▶ Work to complete
Starting with the line that holds "Instruction: Expand the", copy out each remaining line of the listing below, up to and including the last one, and include nothing else.

▶ Data for the task
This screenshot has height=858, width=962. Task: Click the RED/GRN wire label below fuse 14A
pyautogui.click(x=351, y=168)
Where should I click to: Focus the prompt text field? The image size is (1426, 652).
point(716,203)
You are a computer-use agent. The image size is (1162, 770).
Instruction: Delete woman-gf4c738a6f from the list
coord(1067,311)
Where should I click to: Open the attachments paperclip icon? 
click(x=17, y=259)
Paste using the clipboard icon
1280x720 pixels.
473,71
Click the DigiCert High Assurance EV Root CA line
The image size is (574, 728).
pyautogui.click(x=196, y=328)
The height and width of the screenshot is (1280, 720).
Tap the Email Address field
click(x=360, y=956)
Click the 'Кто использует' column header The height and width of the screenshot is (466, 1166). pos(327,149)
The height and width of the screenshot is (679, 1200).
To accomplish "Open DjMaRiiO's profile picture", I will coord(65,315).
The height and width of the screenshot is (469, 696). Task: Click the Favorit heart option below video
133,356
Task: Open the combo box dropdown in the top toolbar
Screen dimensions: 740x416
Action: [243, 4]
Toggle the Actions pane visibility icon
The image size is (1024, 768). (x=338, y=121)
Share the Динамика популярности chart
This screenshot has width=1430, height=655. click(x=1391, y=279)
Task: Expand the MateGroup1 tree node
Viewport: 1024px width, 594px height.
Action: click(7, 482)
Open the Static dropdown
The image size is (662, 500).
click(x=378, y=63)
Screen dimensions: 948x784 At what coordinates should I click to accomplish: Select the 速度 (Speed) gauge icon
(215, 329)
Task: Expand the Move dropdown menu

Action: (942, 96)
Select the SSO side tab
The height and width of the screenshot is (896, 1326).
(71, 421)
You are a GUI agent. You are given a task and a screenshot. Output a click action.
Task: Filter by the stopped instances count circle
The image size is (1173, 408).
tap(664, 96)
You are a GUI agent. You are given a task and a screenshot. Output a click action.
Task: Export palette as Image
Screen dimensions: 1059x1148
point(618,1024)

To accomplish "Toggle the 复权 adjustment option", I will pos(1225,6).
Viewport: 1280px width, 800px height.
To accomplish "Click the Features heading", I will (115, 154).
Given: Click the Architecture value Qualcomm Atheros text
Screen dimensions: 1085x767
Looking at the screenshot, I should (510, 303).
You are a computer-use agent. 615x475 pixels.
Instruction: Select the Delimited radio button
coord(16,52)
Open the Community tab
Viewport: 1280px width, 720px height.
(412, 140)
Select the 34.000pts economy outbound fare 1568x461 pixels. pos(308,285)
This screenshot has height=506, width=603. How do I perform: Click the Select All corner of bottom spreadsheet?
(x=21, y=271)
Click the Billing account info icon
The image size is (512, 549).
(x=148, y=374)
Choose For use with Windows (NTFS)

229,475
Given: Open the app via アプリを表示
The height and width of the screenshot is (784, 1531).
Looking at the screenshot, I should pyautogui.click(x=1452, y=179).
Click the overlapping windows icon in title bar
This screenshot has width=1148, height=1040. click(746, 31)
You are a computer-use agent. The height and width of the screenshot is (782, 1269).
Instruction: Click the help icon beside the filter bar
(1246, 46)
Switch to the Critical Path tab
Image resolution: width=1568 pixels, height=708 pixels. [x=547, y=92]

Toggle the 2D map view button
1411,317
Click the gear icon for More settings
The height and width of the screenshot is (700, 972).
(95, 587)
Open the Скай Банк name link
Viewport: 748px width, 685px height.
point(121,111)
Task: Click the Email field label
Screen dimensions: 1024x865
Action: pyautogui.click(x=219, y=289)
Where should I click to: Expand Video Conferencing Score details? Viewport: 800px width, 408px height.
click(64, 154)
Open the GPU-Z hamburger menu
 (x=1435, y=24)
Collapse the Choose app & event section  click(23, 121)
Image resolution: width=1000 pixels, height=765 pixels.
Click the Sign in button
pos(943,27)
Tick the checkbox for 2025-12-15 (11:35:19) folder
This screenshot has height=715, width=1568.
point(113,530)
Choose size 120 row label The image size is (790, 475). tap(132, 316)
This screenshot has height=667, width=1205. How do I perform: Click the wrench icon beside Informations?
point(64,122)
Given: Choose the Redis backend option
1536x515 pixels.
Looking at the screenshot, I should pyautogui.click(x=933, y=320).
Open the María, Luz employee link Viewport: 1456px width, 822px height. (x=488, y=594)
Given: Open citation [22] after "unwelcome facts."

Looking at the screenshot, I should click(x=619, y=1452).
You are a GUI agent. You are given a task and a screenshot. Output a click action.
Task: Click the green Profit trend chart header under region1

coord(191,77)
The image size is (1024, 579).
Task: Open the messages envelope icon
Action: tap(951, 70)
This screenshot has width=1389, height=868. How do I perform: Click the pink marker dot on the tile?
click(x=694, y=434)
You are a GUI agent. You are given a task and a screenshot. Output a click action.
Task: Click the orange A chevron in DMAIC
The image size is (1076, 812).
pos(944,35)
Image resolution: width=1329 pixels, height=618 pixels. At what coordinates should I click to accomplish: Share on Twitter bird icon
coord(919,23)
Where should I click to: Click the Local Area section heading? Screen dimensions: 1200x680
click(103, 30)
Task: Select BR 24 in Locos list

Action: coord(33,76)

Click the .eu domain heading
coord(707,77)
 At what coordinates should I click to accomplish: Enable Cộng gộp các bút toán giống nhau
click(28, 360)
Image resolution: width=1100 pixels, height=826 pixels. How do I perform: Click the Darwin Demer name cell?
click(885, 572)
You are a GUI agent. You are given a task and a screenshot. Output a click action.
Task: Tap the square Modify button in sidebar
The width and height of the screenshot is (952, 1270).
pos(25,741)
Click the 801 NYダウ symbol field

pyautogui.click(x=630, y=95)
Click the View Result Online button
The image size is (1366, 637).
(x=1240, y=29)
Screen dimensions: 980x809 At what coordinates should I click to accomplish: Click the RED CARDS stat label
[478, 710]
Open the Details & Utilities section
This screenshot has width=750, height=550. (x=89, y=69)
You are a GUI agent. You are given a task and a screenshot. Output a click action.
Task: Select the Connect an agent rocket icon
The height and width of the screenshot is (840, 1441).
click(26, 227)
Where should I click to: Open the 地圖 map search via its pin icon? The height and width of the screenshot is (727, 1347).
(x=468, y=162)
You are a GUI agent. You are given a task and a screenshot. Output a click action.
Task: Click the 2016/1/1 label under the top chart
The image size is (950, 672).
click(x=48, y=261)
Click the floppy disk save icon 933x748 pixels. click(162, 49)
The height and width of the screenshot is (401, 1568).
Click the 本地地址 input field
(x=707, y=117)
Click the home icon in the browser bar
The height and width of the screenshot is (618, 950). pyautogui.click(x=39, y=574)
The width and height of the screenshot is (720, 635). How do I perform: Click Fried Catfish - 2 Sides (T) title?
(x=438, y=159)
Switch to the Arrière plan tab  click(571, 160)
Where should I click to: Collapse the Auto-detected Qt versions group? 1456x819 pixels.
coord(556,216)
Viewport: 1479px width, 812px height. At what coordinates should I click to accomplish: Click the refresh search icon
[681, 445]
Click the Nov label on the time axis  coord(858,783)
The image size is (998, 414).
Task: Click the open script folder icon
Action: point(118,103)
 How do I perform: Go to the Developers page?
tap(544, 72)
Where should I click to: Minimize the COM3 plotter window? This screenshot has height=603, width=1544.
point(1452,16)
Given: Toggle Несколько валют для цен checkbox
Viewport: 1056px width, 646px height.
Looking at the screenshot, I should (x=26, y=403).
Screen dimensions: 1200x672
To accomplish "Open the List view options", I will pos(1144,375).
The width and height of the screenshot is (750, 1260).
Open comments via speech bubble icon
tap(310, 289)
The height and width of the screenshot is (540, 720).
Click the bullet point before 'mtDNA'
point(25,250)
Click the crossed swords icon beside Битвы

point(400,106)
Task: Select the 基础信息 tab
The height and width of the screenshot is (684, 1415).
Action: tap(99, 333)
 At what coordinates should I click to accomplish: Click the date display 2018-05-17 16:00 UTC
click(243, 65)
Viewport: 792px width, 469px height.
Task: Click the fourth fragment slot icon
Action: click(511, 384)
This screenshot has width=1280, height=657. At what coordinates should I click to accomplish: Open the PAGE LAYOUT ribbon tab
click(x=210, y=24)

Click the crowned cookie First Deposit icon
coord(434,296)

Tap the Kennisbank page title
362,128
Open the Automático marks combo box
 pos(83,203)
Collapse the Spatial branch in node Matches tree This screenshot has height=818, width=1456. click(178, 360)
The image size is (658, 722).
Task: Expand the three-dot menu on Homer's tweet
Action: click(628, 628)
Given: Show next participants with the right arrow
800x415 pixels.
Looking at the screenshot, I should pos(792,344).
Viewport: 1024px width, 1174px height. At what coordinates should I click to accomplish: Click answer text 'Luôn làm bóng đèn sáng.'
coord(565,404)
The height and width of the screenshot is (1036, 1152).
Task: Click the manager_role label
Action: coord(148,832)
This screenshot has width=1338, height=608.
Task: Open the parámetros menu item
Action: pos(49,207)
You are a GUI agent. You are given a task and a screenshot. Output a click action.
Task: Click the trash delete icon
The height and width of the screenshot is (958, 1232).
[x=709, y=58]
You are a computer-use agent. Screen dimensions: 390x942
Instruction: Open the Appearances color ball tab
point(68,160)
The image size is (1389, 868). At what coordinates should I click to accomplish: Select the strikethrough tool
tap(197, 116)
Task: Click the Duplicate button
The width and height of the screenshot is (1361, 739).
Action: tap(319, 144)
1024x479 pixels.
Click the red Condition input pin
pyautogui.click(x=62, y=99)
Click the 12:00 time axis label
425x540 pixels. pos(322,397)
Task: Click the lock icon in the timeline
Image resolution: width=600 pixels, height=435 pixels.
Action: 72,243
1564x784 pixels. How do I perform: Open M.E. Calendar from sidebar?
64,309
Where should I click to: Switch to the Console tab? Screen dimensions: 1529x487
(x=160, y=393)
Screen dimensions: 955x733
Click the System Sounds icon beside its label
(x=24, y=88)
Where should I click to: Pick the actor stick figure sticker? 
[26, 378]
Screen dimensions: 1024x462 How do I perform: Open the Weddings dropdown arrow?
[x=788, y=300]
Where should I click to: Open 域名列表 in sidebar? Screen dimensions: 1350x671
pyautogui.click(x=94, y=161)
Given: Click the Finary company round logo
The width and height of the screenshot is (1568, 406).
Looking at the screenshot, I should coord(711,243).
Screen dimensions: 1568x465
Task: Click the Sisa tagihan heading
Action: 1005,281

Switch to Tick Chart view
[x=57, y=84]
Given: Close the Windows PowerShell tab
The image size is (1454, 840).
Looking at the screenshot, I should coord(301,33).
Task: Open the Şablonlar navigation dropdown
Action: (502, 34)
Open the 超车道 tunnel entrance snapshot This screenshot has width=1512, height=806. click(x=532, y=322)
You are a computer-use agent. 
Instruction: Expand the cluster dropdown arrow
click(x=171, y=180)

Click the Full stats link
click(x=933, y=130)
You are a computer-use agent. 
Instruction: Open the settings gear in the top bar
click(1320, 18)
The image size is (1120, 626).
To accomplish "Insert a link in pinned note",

▶ Response to the task
Instruction: Expand the cluster dropdown arrow
click(x=171, y=180)

Click the Full stats link
click(x=933, y=130)
You are a computer-use agent. 
Instruction: Open the settings gear in the top bar
click(1320, 18)
The image size is (1120, 626).
To accomplish "Insert a link in pinned note",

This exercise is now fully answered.